美咲と凪咲は船の先端で、誰が一番遠くまで見えるか競っている。純美と礼子はベンチで静かに会話をしていた。
悠真はこの瞬間の平和を噛みしめている。
(これからどうなるか……)
51脳がシミュレーションを始める。
修学旅行の夜のようなドキドキする感覚。だがそれは、楽しい気持ちばかりではない。
6人の女の子をどう扱えばいいのか。
全員に平等に接しないと、誰かが傷つく。
かといって、平等すぎると誰も満足しない。
この微妙なバランスを、どう取るべきか。
「ねえ、悠真~」
恵美の小さな声が、悠真の思考を中断させた。
「どうしたの?」
「これ、あげる」
恵美はそう言って、小さなハンカチを差し出した。
「え?」
「手作りなの……」
白いハンカチの端には、「Y」のイニシャルが青い糸で刺繍されていた。
「ありがとう、恵美。大切にするよ」
悠真が礼を言うと、恵美は嬉しそうに微笑んだ。
手作りのプレゼントは重い。
いったい誰が言い出したんだろうか。
何であれ、気のある女子から手作りのプレゼントもらったら、そりゃあもう! 家宝だよ! 家に帰って神棚に祀るくらいの事件だ。
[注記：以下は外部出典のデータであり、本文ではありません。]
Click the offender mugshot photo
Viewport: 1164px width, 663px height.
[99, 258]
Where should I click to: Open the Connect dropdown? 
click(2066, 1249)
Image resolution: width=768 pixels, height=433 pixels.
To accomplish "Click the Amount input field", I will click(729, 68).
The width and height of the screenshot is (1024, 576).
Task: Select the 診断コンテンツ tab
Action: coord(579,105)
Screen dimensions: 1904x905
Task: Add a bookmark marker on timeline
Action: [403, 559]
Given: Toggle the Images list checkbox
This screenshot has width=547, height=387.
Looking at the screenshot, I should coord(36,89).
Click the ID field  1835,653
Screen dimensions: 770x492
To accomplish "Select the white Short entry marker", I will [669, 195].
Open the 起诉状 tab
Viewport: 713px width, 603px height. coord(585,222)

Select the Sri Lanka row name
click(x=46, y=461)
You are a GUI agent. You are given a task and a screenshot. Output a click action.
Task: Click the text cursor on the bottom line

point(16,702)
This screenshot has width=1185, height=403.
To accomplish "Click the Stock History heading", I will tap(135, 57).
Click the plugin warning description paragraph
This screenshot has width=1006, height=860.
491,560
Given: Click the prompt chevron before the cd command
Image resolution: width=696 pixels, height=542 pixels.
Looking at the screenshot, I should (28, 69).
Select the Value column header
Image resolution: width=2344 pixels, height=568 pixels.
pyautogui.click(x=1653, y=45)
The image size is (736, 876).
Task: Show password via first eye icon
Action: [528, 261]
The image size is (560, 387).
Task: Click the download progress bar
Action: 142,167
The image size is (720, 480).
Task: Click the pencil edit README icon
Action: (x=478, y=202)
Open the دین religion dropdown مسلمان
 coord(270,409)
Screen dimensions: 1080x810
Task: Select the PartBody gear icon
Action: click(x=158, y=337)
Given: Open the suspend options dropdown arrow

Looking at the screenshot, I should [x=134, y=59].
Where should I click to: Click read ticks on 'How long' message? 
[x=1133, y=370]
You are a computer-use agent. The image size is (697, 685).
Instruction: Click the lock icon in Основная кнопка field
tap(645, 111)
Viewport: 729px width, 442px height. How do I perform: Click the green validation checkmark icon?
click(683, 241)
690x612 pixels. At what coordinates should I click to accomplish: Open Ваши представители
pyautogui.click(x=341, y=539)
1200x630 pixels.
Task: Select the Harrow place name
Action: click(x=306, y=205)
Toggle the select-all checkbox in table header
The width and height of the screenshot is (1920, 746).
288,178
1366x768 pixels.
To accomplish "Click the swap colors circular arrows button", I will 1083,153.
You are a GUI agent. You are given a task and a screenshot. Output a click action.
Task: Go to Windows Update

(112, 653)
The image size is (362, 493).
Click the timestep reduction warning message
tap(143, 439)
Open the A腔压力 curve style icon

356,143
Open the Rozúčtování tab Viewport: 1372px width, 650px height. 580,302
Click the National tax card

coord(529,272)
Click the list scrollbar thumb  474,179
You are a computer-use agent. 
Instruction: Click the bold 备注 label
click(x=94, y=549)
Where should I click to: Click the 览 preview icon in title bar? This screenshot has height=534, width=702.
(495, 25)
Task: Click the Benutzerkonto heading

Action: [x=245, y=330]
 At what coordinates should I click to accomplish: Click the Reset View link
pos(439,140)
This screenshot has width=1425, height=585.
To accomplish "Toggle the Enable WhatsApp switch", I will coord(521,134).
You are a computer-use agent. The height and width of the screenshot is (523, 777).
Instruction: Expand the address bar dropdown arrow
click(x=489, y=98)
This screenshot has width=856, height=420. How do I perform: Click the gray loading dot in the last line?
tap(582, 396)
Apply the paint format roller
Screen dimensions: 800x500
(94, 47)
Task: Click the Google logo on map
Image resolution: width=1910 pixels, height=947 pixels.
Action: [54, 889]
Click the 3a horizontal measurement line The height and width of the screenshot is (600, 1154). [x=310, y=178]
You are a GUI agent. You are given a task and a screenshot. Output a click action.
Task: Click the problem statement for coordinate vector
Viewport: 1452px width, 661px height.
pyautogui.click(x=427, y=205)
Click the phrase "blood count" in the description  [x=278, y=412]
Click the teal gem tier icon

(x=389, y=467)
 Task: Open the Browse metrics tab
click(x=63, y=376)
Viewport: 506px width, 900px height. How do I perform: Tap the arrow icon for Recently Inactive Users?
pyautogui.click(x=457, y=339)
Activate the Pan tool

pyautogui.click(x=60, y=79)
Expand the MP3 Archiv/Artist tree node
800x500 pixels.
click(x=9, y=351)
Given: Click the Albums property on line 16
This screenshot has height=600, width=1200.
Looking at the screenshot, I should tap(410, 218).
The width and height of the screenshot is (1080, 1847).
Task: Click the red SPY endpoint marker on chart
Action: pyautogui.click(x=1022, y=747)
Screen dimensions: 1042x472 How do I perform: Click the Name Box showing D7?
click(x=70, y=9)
令和の時代はどうかしらんが、昭和生まれのオレはそうなんだ。
いや、今、現在進行系で昭和か。
それを勘違いして中学時代は爆死したなあ。
女から男と、男から女は違うんだ。
それすらわからないウブな男だったんだよね、オレ。
いやいや、昔話はいい。現在進行系なんだよ。
しかし、その一部始終を見ていた他の女の子たちの視線が、一斉に恵美に集まった。
(ああ、始まった……)
美咲と凪咲が急いで戻ってくる。
「悠真、これ食べる?」
美咲がポケットからキャラメルを取り出した。
「私も持ってきたよ!」
凪咲はチョコレートの小箱を差し出す。
そこに純美と礼子も合流し、
「私も何か買ってくればよかった……」
純美がつぶやく。
「心配しないで。私、みんなの分も用意してるから」
礼子はそう言って、バッグからおにぎりを取り出した。
「朝早かったから、何か食べた方がいいと思って」
手作りおにぎりが6つ。全員分ある。
凪咲と美咲は不満げな表情を隠せなかった。
(なんという計算高さ……いや、こういうのを世間ではあざとかわいいと言うのだろうか。いや、そんなことはどうでもいい。好きな男に自分に振り向いて欲しいと思うことは、悪くはない。逆もしかりだ)
51脳は礼子の戦略に感心した。
全員に行き渡る心配りをしながら、最大の功績を自分のものにする。見事な計算だ。
おにぎりを受け取った悠真は、礼子に感謝の言葉を言った。
「ありがとう、礼子。みんなの分まで作ってくれて」
「いいのよ。悠真が喜んでくれるなら」
礼子の余裕ある笑顔に、他の5人は複雑な表情を浮かべた。
(これは戦争だ……)
悠真は冷や汗を流しながら、状況を見守っていた。